Before she started in AV, Honoka had a small role as a Gynoid secretary in the TV Tokyo cosplay drama The Ultimate Venus Angel Healing Force (究極癒し戦隊ヴィーナスエンジェル) which she was in from February 16 to March 29, 2004.

===AV actress===
Honoka began her adult video career in June 2004 with Bud for the Try-Heart Corporation on their Sexia label. She made several more videos with Try-Heart over the next 18 months and in March 2006, she starred in videos for two new AV studios, Sell Debut x Risky Mosaic, directed by Hideto Aki, at S1 No. 1 Style and Deep Impact - Honoka Sell Debut for the Premium Glamour label. She continued working with the two studios, usually appearing in one video every alternating month for each studio. Her last original work with S1 was released in January 2008, but she continued to make films with Premium until her retirement. Both S1 and Premium are affiliated with Japan's largest producer of adult videos, the Hokuto Corporation.

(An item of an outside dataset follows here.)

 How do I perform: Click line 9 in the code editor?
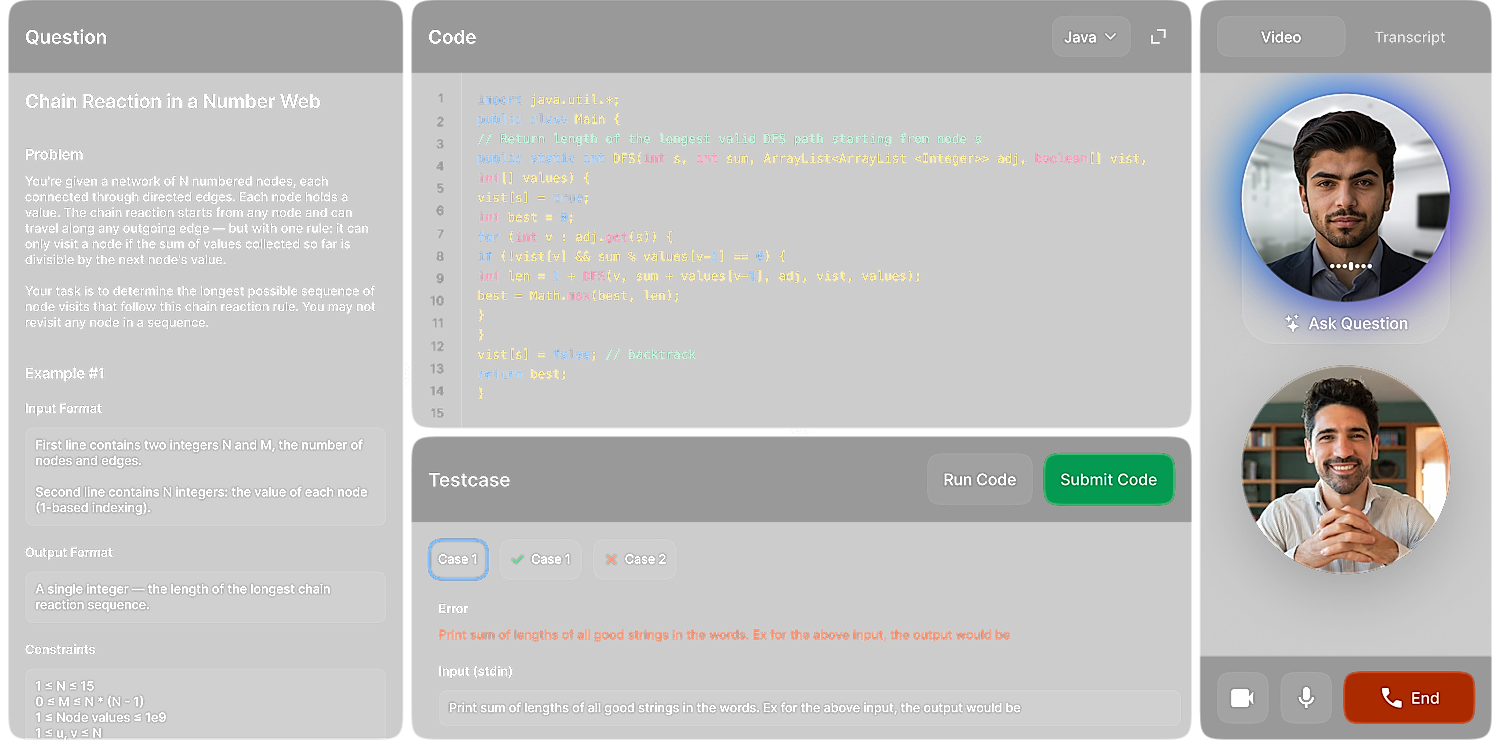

During Honoka's AV career, she worked for studios which specialized in softer, more glamour-oriented types of pornography, and she was one of the most popular AV actress in Japan. In the DMM listing of the top 100 actresses by sales, she placed No. 2 in 2006 and No. 3 in 2007. She also won the Nice Body award from Video Boy magazine twice, in 2005 and in 2006.

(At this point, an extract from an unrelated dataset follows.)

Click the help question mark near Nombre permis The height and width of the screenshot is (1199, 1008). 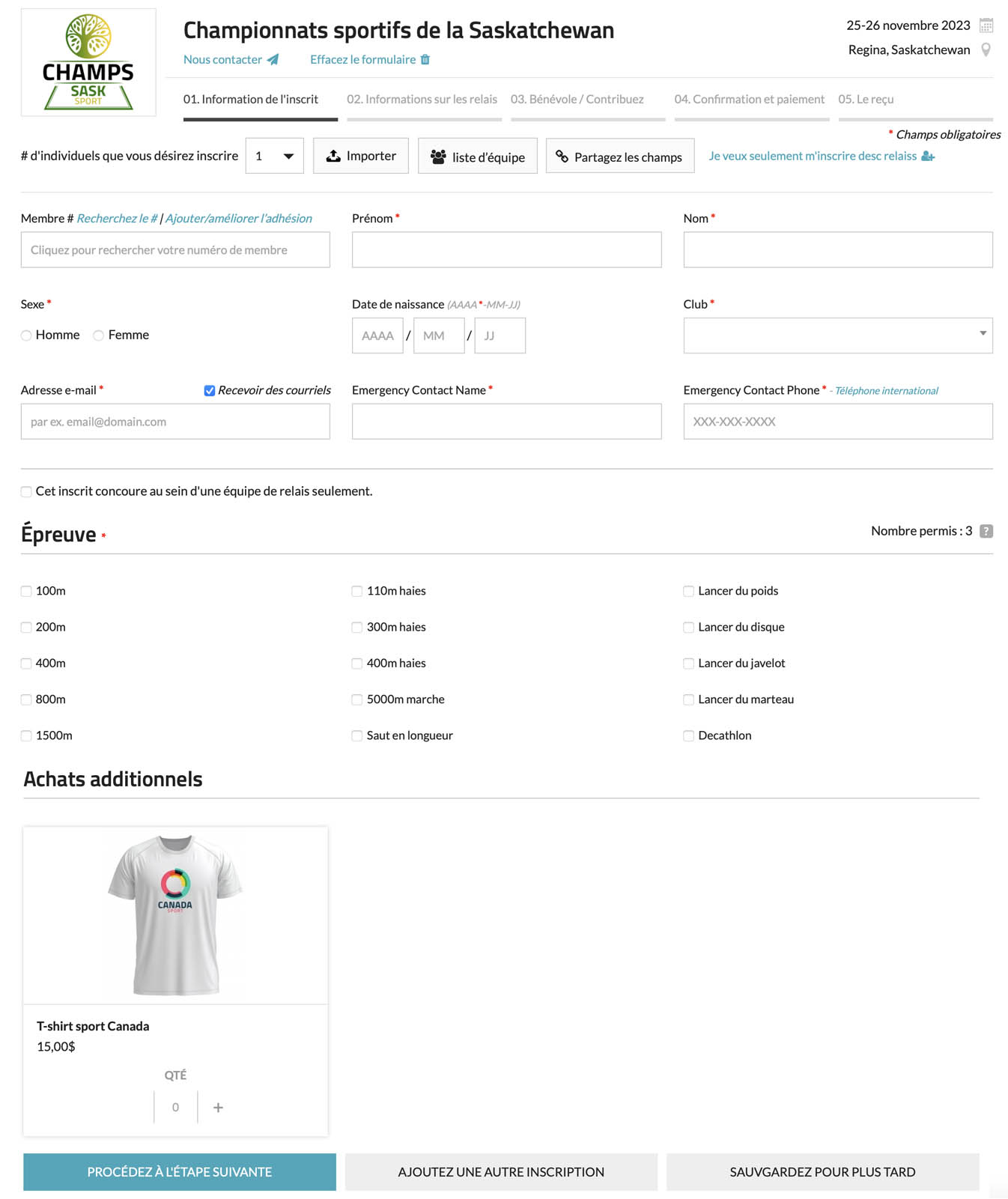point(986,531)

Honoka was part of the S1 compilation video Hyper – Barely There Mosaic (ハイパーギリギリモザイク) with AV idols Sora Aoi, Yua Aida, Yuma Asami, Maria Ozawa and Rin Aoki which won the 2006 AV Open competition among Japanese porn studios. She was also the recipient of the "Best Actress" prize at the 2007 Adult Broadcasting Awards for the 2006 broadcast year. After pressing her tongue against the phallus-shaped prize statuette, she declared "I never thought I would be selected. I'd like to say that it was 'my pleasure' to my fans." In closing, she added "I want to be more famous in the AV field" and "I also want to encourage other girls to strive to be the best. Honoka was again honored by fans by winning the Best Actress award in the 2006 AV Actress Grand Prix. Another of her S1 videos, Hyper Risky Mosaic - Special Bath House Tsubaki (ハイパーギリギリモザイク 特殊浴場 TSUBAKI 貸切入浴料1億円), with 11 other S1 actresses was the First Place winning entry in the 2007 AV Open contest.

Honoka announced in her Official Blog that she was retiring in December 2008 and that her December 7, 2008 video for Premium, Pleasures of Education, would be her last. She participated in one final event for Premium by making a round of publicity appearances at Tokyo shops on December 20, 2008. She also acted as co-host with mainstream actor Nagare Hagiwara for the 2009 AV Grand Prix ceremony. She has continued to keep her blog open.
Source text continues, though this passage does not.